There are many problems with Insurgent, including Robert Schwentke‘s uninspired direction; a script (co-written by three men based on a woman’s novel) saddled with overt and tired dialogue, which follows a path that seems specifically designed not to advance a story, but to get to a particular gigantic set-piece near the end of the film); and a leaden performance from Winslet, whose attempt at icy evilness feels more like she’s indifferently detached.
Another doozy is the repeated use of fake-outs – those scenes that have heavy, sometimes plot-changing moments, only to learn a minute later that the heavy moment was actually a nightmare Tris was having or a scene from a simulator she’s attached to. Like the jump-scare in horror, the fake-out can be an effective device on the audience. To use it too much, though, breeds viewer apathy. If something can be revealed as fake at any moment, why should anyone care what happens?
But the film irreparably damages itself – and quite possibly whatever sequels are left – in how it handles Tris’ character. When decisions need to be made, Four makes them, not Tris. When there is a fight (and there are several) and the two are in the fight together, he protects her. (There is even some subtle blocking of the actors that goes on where Four is in the foreground and on-point for action while Little Suzy Franchise is left watching or following.)
It’s rampant throughout the film. He leads, she follows. He acts, she reacts. There’s even a scene where, faced with being turned over to Erudite by Candor (just trust me), Four insists he and Tris subject themselves to truth serum to prove their own innocence. Tris has what she believes to be good reason to object to this plan and object she does (albeit passively). She’s essentially ignored and given the truth serum anyway because it’s Four’s plan.
If I knew nothing of this franchise and saw this movie first, I would bet the house that Four is the centerpiece of the whole thing. Even his character gets some nice development while her character just does stuff … like cut her own hair. Tris, you’ve come a long way, baby.
I couldn’t help but make a quick mental comparison to the other female-led, young adult, dystopian film series, The Hunger Games. In those films, Katniss Everdeen (Jennifer Lawrence) is not only the target for the bad guys, she’s the inspiration for the good guys. In those films, Katniss is protected when she needs protecting, but she is also told to fight when it is time to fight. In those films, Katniss is the strongest because it’s her story.

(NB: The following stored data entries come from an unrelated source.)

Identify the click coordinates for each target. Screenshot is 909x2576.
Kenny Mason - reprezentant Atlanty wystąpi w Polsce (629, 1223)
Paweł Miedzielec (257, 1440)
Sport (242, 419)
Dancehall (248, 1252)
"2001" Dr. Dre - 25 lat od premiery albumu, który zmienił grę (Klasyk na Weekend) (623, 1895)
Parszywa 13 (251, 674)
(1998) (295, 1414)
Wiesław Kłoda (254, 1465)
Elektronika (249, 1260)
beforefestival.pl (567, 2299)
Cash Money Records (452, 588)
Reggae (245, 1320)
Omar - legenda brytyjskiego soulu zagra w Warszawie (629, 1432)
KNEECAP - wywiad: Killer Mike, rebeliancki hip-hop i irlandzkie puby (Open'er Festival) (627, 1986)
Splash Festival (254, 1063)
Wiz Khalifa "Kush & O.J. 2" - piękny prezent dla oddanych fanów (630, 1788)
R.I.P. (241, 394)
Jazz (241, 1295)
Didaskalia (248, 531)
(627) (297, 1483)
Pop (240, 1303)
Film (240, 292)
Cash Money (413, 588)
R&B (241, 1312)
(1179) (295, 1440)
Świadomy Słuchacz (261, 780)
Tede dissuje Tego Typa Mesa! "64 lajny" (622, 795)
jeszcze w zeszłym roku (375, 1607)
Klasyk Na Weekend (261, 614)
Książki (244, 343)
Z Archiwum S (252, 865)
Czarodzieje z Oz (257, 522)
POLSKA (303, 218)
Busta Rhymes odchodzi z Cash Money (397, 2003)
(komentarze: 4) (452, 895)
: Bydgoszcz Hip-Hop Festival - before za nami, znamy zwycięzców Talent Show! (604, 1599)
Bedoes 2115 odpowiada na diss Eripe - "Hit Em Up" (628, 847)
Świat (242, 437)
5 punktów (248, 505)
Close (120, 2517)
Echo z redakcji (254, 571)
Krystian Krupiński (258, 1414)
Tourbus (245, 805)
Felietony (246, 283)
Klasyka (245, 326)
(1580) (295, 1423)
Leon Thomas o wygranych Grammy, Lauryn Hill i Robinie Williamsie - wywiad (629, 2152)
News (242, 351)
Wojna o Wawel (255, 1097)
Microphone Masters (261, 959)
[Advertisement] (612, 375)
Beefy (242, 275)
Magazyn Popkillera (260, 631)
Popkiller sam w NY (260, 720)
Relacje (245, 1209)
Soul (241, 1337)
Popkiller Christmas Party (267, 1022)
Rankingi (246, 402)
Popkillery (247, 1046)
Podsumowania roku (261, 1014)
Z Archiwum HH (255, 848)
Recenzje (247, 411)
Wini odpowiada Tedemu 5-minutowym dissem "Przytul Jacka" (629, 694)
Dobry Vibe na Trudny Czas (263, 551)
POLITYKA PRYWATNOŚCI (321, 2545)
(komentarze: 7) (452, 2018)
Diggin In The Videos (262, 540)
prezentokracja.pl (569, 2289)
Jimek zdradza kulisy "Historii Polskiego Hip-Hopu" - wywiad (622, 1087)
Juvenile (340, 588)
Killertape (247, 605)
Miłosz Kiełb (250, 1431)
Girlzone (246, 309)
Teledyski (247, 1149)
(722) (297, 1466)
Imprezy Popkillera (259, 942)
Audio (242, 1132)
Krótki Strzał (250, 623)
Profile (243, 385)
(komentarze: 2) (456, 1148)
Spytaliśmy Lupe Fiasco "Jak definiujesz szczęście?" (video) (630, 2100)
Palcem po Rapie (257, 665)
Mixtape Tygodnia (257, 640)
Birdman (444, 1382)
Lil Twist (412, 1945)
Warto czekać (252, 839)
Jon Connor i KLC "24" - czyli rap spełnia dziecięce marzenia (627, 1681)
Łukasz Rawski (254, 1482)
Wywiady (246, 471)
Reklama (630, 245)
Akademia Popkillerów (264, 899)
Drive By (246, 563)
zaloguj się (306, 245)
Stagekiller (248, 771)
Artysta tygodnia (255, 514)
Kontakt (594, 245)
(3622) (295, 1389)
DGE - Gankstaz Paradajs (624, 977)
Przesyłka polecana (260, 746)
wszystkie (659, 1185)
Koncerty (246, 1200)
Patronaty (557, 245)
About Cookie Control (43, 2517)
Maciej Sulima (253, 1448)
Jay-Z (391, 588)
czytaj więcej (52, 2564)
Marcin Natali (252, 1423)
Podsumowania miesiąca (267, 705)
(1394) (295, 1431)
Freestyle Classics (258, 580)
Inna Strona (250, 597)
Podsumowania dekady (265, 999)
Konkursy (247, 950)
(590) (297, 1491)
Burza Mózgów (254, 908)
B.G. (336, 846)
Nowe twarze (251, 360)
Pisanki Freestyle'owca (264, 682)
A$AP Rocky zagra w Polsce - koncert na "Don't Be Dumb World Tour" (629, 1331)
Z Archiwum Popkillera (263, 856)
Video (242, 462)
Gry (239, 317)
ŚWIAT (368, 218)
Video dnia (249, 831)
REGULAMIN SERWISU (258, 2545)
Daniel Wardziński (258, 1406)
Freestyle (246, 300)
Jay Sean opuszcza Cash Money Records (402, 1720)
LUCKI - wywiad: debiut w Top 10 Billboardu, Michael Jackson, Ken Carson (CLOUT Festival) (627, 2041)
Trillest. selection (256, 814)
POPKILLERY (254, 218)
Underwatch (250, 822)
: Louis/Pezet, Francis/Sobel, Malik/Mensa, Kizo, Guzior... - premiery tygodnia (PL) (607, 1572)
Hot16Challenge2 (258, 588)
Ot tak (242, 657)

In this film – hell, in this franchise – Tris, as a Divergent, is the most special of the special ones, the one who holds the key to what happens next. But rather than take control of her own destiny (coif-cutting aside) until the end, where even then she can’t just bark an order but instead has to convince Four with, “Just trust me,” she is relegated to playing (essentially) a damsel in distress. Granted, she’s got a mean right hook when she’s given the chance to use it, but that occasional flash of aggressiveness cannot overcome the way her character is so passively drawn.
Thinking back to that day Twitter question, I don’t think there is any merit to anyone aspiring to be a character in a film. I do think, however, there are opportunities to learn things from characters in films, and perhaps aspire to adapt certain positive behaviors, jettison bad ones, or make smart choices in specific situations similar to those situations a character has faced. Fiction has always been a fertile ground for this sort of thing. The sole lesson I would teach my daughters after having seen Insurgent? Ignore everything Tris does.
And then I would tell them to pick up a camera and go do the whole thing better.